How has the idea of uncertainty and instability played a creative, generative role in your life?
I've been meditating on the thought of how so often, in our modern world of comfort and convenience, the very uncertainty and discomfort we seek to avoid is the thing we most need in order to move forward. How the journey is the destination, and how only once we recognize that fact can we reach the place we want to.
Speaking on uncertainty, what is one thing you continually wrestle with?
My main fear/uncertainty is the acceleration of days. I have this anxiety that time is passing, that everything is ultimately fleeting and impermanent...However, it pushes me to take advantage of every single moment.
When is/was your current/most recent/next show?
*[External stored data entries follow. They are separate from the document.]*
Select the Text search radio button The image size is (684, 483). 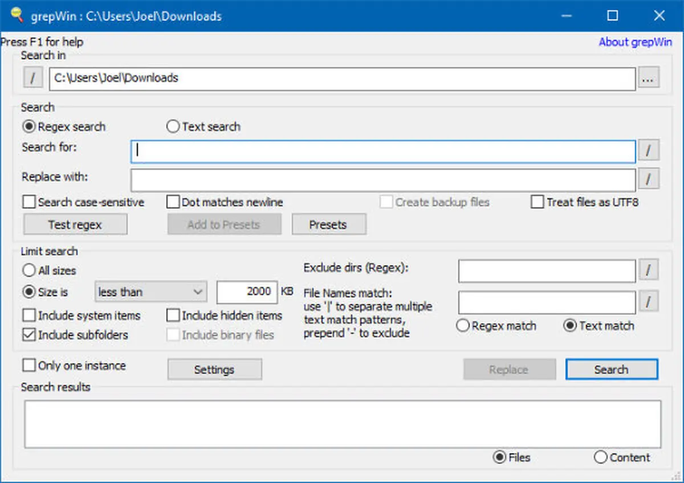(x=203, y=126)
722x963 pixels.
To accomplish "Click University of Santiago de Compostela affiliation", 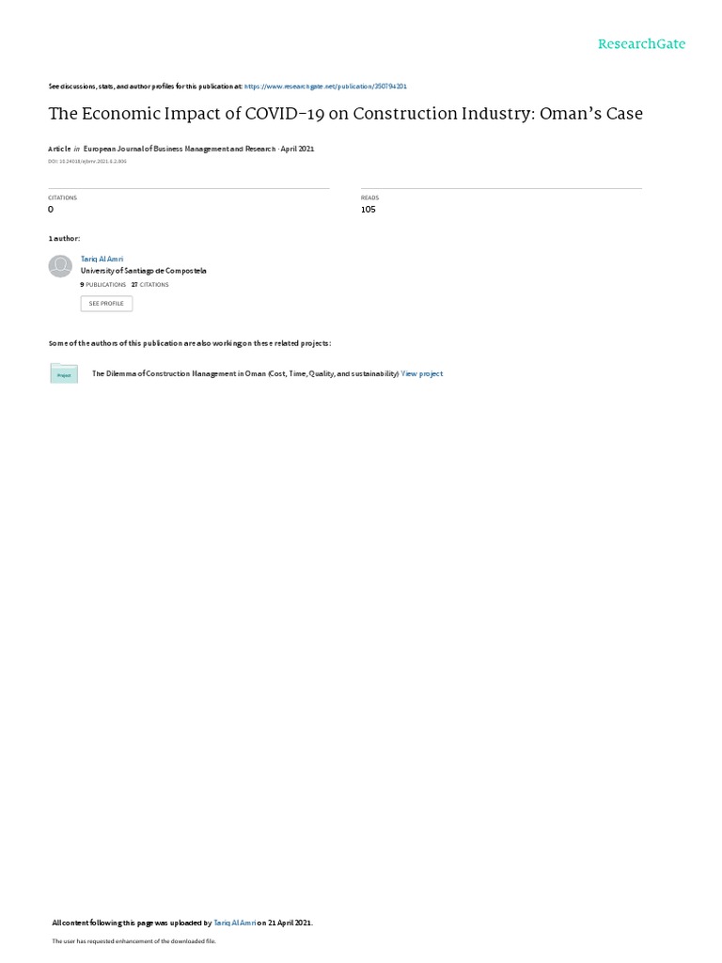I will [143, 271].
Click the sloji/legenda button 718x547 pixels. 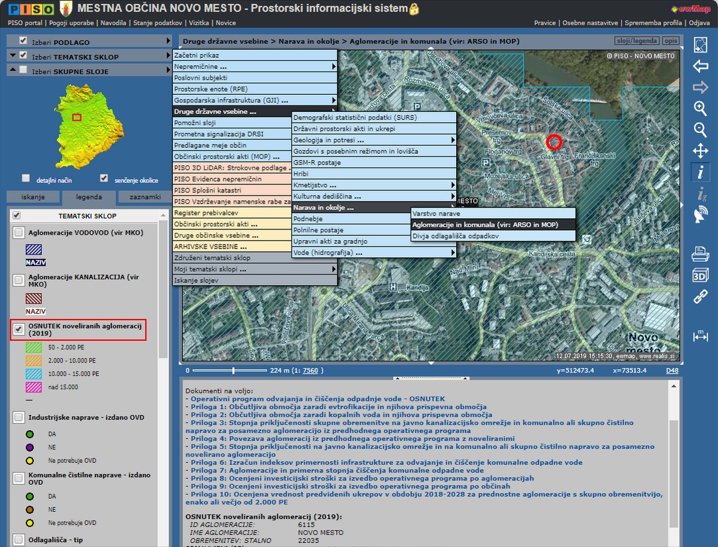coord(636,41)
My most recent exhibition was Umgestalter that ran from April 17 – May 9 2021 at DENK Gallery in Los Angeles. The exhibition introduced fifteen new works on canvas, paper, and sculpture. The title of the exhibition referenced a line from Rainer Maria Rilke’s poem The Man Watching, in which the poet alludes to the biblical story of Jacob grappling with the angel. In doing so, Rilke suggests that the struggle with that which outmatches us enables humanity to strive against greater and greater things. My next exhibition will be held in New York with albertz benda gallery in June 2022. I am very excited to introduce new mediums such as sculpture and wood carvings in this exhibition.